### Text segment
=-=-=-=-=
Creeping Inexorably Toward A Worthwhile Sub-Heading.
Wednesday, April 21, 2004
Game Notes 13 & 14: That's Two Kingdoms Coming Right Up. Would You Like Fries With That?
When I think of the things I could have offered my Kingdom for - $1 billion, world peace, a full night of sleep - you'd think I'd be a little disturbed at the relatively paltry return on investment. Yet big, obvious Cub victories may be the exception rather than the rule this season, so I'm extremely satisfied. I observed these games in fits and starts - or rather, in between fits and starts - so I'll just toss out a few random observations.
He may have only gone 1 for 5, but Corey Patterson's work on Monday was a step in the right direction, seeing 25 pitches combined in his turns at the plate. He didn't consolidate his gains yesterday, but I'll take what little bit of encouragement I can get. Also, this is purely anecdotal, but when he rushes an at bat, a disproportionate number of those encounters seem to end with weak pop-ups or shallow flies. I don't know that there's meaning there, other than the fact that I probably remember those plate appearances more vividly because first or second pitch pop outs are so frustrating to watch, but I'll try to watch more closely for particular types of pitches, swings or situations to see if there's anything to that. I welcome any observations from you good people on this.
Todd Walker is still a lousy defender, but I'm becoming addicted to his bat (keep your comments to yourself, please). He didn't get a hit on Monday, but he walked three times. Three times! Of course, you won't see that from him every day, as his plate discipline has been average at best over his career, but that's still a big step up from what Grudz brings in that respect (Walker takes about 19 more free passes over 500 at bats based on their career numbers). Add in his big power advantage (Grudz' park adjusted career Isolated Slugging is .104, Walker's is .142), and the extra offense he brings to a lineup that is likely to score 10 runs one day and 2 the next starts to look mighty tasty,
That said, I still would advocate a sort of defensive platoon, with Grudz getting the nod when Zambrano and Maddux (should he ever throw another grounder) are on the mound, and Walker starting the rest of the time when there's a right hander pitching for the opposition (Grudz should start against all opposing lefties). I don't envision Dusty ever thinking that way, but that's what I'd do.
I've heard some moderate concern expressed over Derrek Lee's slow start, but bear in mind that he's actually performing much better than he usually does at this time of year. Over his first 14 games as a Cub, he's hitting .250/.373/.458, and while that's not the production we're paying him for, his early monthly splits from 2001-2003 should make everyone thankful we're getting what we've got (April .223/.326/.415; May .246/.315/.432). Also remember that the most difficult part of the Cubs' schedule is the month of June, and that's where Lee has hit .304/.412/.593 over the last three years. Yummy.
=-=-=-=-=
Pixel coordinate grounding data
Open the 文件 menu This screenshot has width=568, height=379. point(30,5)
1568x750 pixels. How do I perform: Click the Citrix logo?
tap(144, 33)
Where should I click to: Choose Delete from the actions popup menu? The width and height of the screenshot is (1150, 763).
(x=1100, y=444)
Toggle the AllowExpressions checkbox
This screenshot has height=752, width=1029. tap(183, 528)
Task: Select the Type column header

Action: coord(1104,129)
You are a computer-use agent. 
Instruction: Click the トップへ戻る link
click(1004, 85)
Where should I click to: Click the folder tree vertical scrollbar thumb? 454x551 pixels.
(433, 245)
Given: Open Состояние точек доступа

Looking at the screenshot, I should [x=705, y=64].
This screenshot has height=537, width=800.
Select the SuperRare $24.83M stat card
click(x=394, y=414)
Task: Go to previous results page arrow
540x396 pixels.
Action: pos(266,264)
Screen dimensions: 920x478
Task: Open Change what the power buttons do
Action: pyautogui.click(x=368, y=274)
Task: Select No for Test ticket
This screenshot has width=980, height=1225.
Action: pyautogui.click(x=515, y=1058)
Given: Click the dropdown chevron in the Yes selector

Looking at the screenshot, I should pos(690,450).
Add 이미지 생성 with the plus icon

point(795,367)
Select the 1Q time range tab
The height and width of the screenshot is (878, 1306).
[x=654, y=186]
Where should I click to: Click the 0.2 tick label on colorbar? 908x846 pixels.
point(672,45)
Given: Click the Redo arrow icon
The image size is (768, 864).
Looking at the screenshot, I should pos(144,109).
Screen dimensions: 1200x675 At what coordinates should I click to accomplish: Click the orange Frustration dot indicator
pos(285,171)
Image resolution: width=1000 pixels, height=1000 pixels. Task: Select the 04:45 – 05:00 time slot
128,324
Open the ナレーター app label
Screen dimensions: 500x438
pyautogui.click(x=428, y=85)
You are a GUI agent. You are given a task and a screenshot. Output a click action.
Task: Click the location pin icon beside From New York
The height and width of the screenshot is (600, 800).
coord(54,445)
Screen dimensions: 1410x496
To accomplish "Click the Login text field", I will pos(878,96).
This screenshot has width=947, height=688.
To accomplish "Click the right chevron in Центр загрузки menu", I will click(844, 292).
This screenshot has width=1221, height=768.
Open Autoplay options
=-=-=-=-=
### Task requirements
1. Condense the paragraph of the Cubs blog post that begins "I've heard some moderate concern" into a short bulleted list that keeps its key figures.
2. Carry on the Cubs blog post from the end of its last paragraph, adding a few more game observations in the same voice.

### Answers to this exercise
1.
- There is some concern about Derrek Lee's slow start, but he is hitting better than he usually does this early in the year.
- Over his first 14 games as a Cub, he is hitting .250/.373/.458.
- His early monthly splits from 2001–2003 were weaker: April .223/.326/.415; May .246/.315/.432.
- June is the toughest part of the Cubs' schedule, and Lee has hit .304/.412/.593 in June over the last three years.

2.
Kudos to Matt Clement for turning things around after a rough spring and first regular outing, and even more kudos to Carlos Zambrano for being the best pitcher on the staff so far. The contributions of these two have made the early struggles of Maddux and the lack of Mark Prior much easier to bear. If these two can continue on this path once Maddux is back to form (look at how last year started if you doubt the likelihood), and Prior is back period, it will go a long way toward making the division winnable.
With the monster starts of Alou (.368/.419/.842!) and Ramirez (.367/.391/.783!), it's easy to miss the return to form of one Samuel Peralta Sosa. Besides the .304/.409/.679 line in his first 14 games, Sosa just looks better at the plate. There wasn't one time last year when I could watch an at bat and say "there's a man who looks comfortable." He was chasing stuff he hadn't gone after in years, trying to pull every single pitch.
At the time, I gave no credence to the theory that he was a little spooked from the helmet shattering head shot he took in Pittsburgh, but now I'm not so sure. In retrospect, I can see his tendency to attempt to put everything in left field as a symptom of an unwillingness to get out over the plate and drive the ball to right, a reflexive self-preservation instinct that I can't blame him for. That's all gone now, as he's hitting to all fields with great power, and laying off those low and outside balls he flailed at so much last year. The real Sammy's back, and the rest of the league should quell in fear.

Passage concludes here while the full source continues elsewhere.